Ein Kompromiss bei der Reduzierung der Öl-Produktion sei nicht ausgeschlossen, sagte Kremlsprecher Dmitri Peskow am Dienstag. Auf dem Ölmarkt hatte zum Wochenauftakt ein Preiskrieg begonnen.

Hintergrund ist, dass sich Russland und Saudi-Arabien in der vergangenen Woche nicht darauf einigen konnten, die bisherige Vereinbarung über reduzierte Fördermengen zu verlängern. In Russland verschärfte sich die Wirtschaftskrise.

Der Haushalt der Rohstoffgroßmacht ist zu großen Teilen von den Dollar-Einnahmen für den Ölverkauf abhängig. Berechnet wird der auf Grundlage von 42,4 US-Dollar je Barrel Öl. Mit dem aktuellen Ölpreis wäre der Haushalt nicht gedeckt. Das Land muss an seine Reserven gehen, um soziale Verpflichtungen zu erfüllen. Alle Pläne und nationalen Projekte sollten erfüllt werden. Das versicherte die Regierung bei einer noch am Montag eilig angesetzten Sitzung, als in Russland Feiertag war.
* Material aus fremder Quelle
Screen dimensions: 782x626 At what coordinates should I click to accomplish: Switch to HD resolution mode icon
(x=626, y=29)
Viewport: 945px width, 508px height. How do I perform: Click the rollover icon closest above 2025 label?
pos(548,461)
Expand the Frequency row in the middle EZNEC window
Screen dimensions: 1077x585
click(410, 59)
Das Finanzministerium in Moskau versuchte, die Bevölkerung, die sich an frühere Krisen erinnert fühlte, zu beschwichtigen: die Reserven reichten für sechs bis zehn Jahre, selbst wenn der Ölpreis nur noch bei 25 bis 30 US-Dollar liege. Die Regierung betonte, dass Russland für einen Preiskrieg mit Saudi-Arabien gerüstet und mit seinen Förderkosten international konkurrenzfähig sei. Trotzdem signalisierte das Land Bereitschaft zu Verhandlungen.

„Die Türen sind nicht geschlossen“, sagte Energieminister Alexander Nowak im Interview des russischen Staatsfernsehens Rossija 24. Russland sei bereit, seine Zusammenarbeit mit dem Ölkartell Opec und den in der Opec+ vereinten Förderländern fortzusetzen. Nowak ging davon aus, dass es Monate dauern könne, bis sich der Ölpreis erhole. Russland sei in der Lage, rasch Fördermengen zu senken oder zu erhöhen.
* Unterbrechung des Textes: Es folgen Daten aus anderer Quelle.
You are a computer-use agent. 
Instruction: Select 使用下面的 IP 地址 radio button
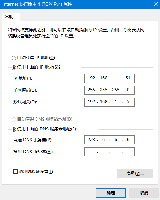point(14,67)
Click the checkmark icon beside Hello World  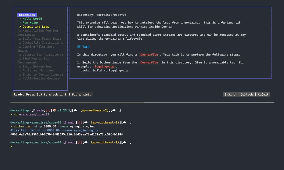click(20, 19)
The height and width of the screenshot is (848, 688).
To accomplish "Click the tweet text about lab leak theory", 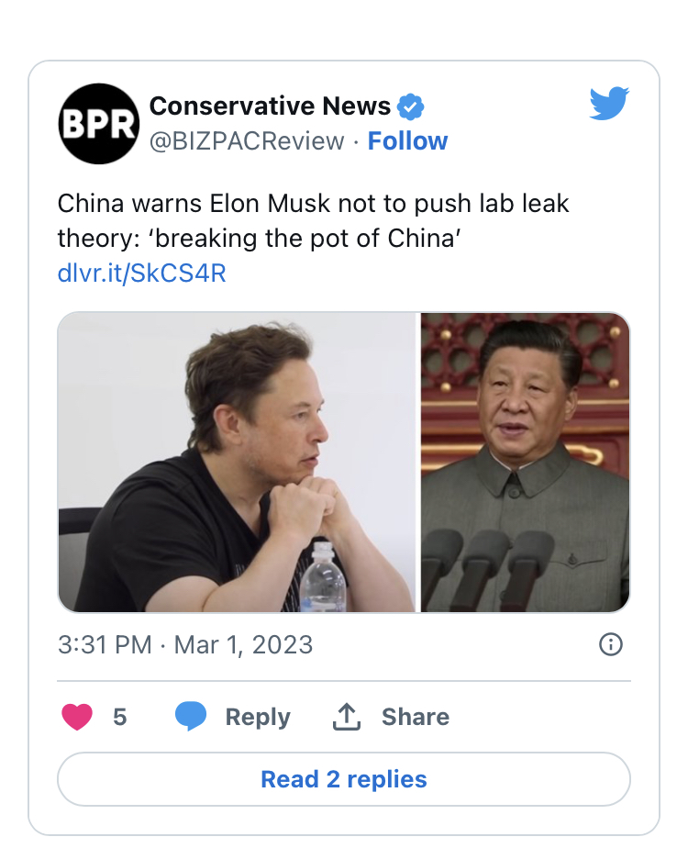I will (x=314, y=220).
In Russland sorgte der Ölpreis-Crash für Turbulenzen. Der Rubel verlor massiv an Wert gegenüber dem US-Dollar und dem Euro. Noch im Januar gab es für einen Euro an den Wechselstuben 68 Rubel, am Dienstag mehr als 80. Die Zentralbank in Russland kündigte Maßnahmen an, um die Währung zu stabilisieren.

Neben einem Verzicht auf Dollar- und Euroankäufe wollte das Riesenreich auch fünf Milliarden US-Dollar auf den Markt bringen, um den Rubel zu stärken. Die hohen Wechselkurse führen für die Bevölkerung in aller Regel zu massiv steigenden Preisen – etwa bei importierten und für Devisen eingekaufte Waren.
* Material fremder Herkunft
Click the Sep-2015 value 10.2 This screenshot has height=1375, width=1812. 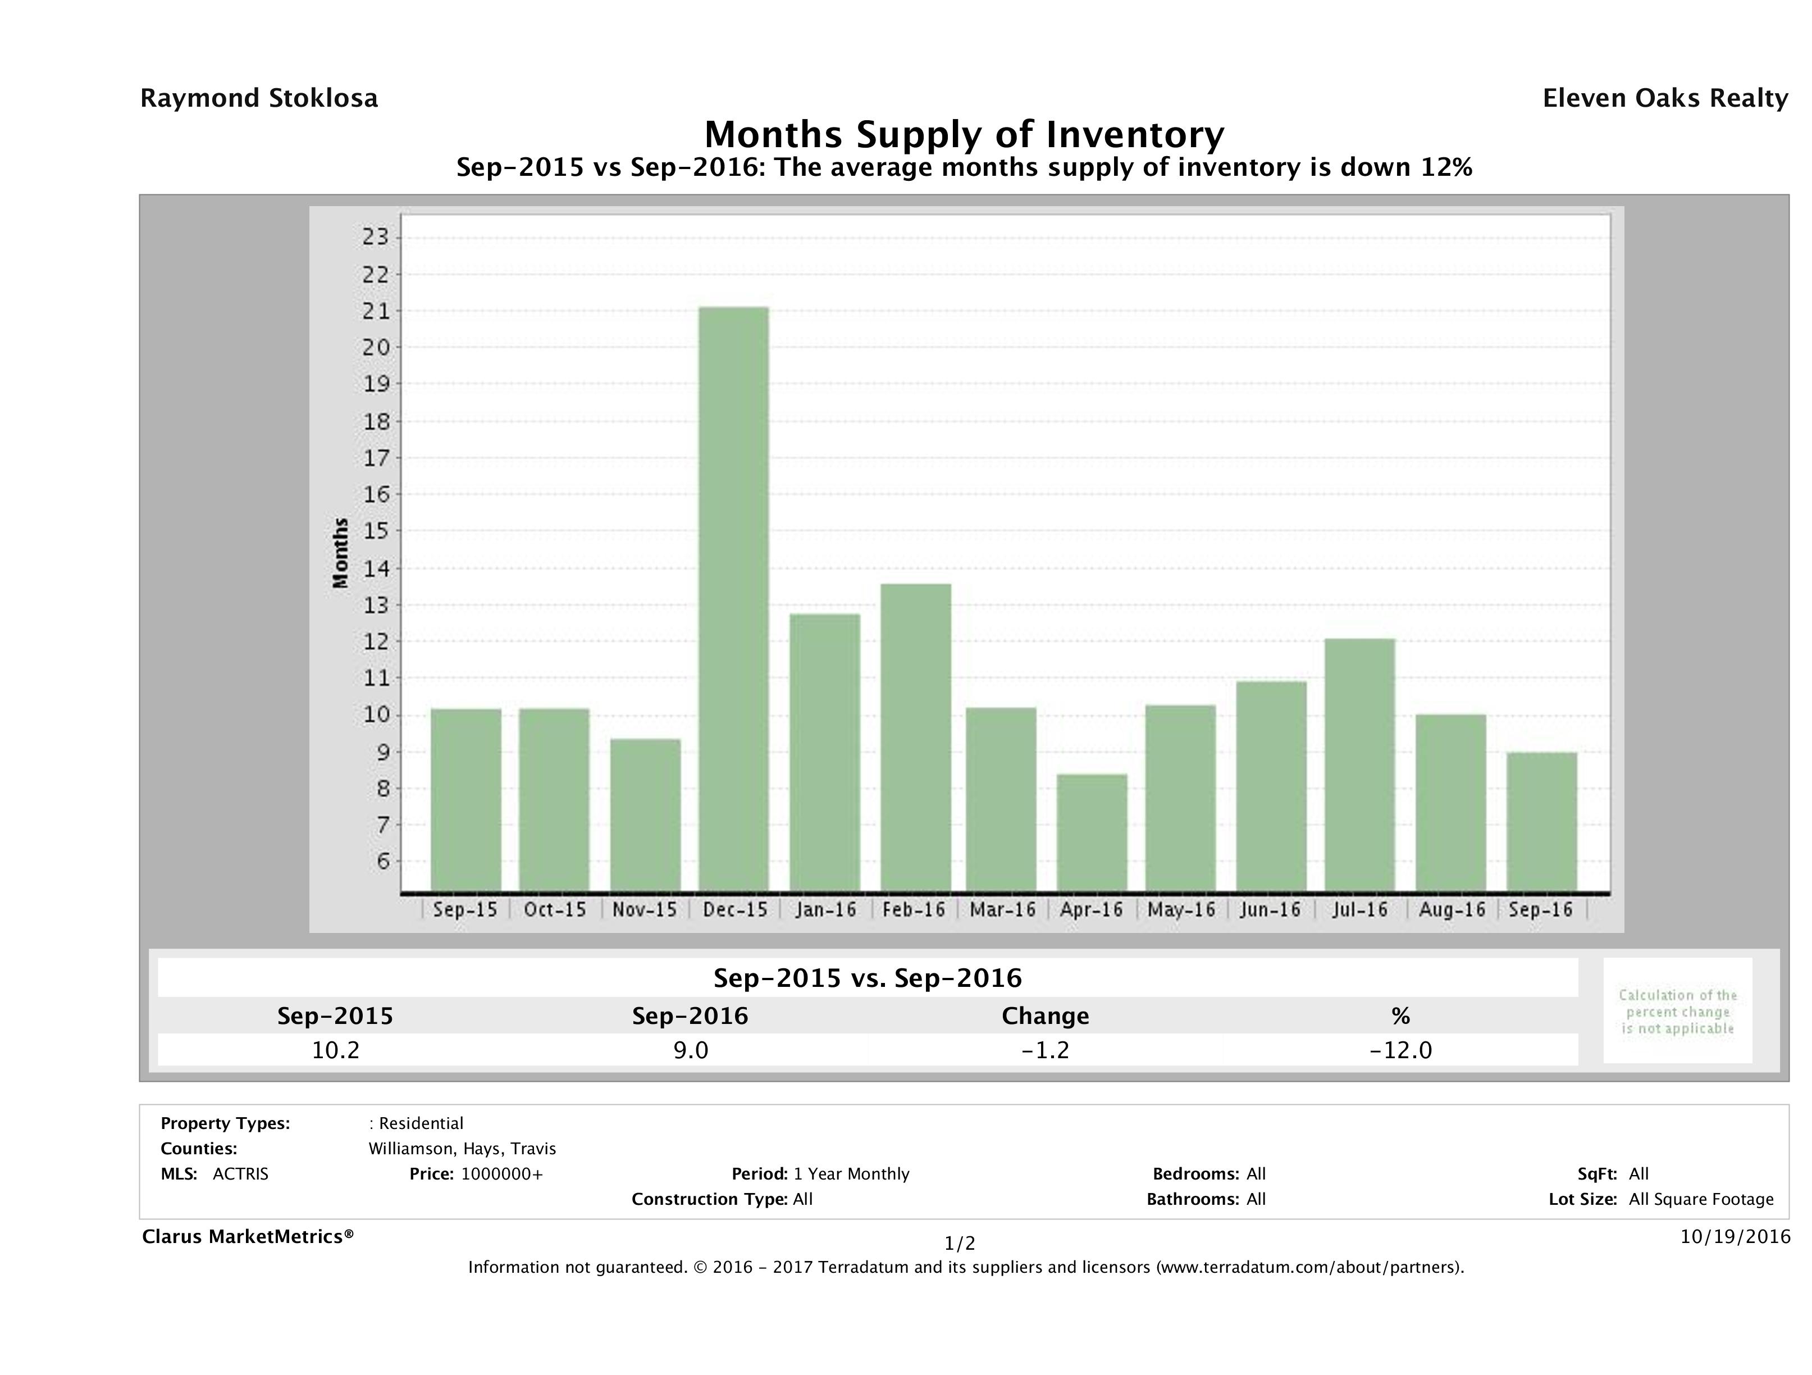(335, 1050)
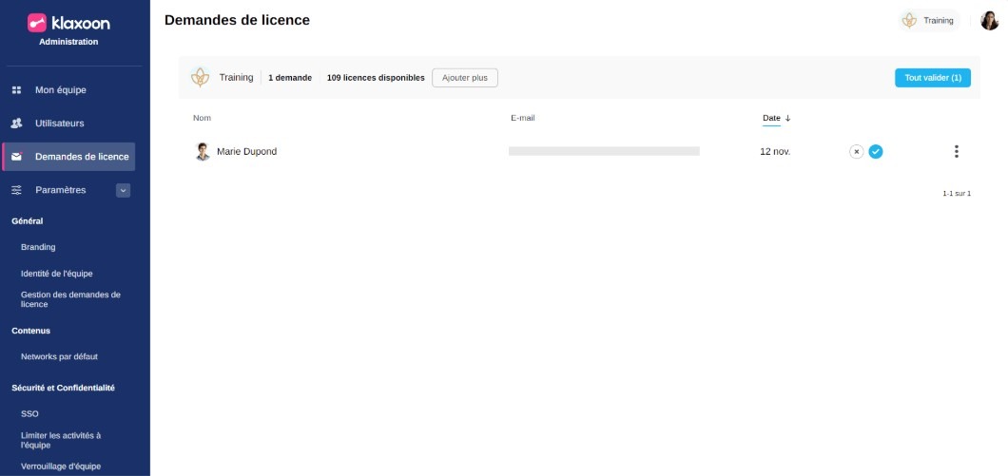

Am russischen Aktienmarkt kam der internationale Börsencrash am Dienstag wegen eines handelsfreien Feiertags am Montag mit Verspätung an. Zum Auftakt verlor der Leitindex RTSI 9,5 Prozent und rutschte in der Spitze um mehr als 16 Prozent ab. Während sich die westeuropäischen Börsen auf einen Erholungskurs begaben, ließ auch in Moskau der Druck mit spürbaren Schwankungen nach. Zeitweise betrug das Minus nur noch 6 Prozent, zuletzt aber wieder 9 Prozent. Der RTSI stand damit bei 1146,85 Punkten. Zuvor hatte er unter 1100 Punkten ein Tief seit Anfang 2019 markiert.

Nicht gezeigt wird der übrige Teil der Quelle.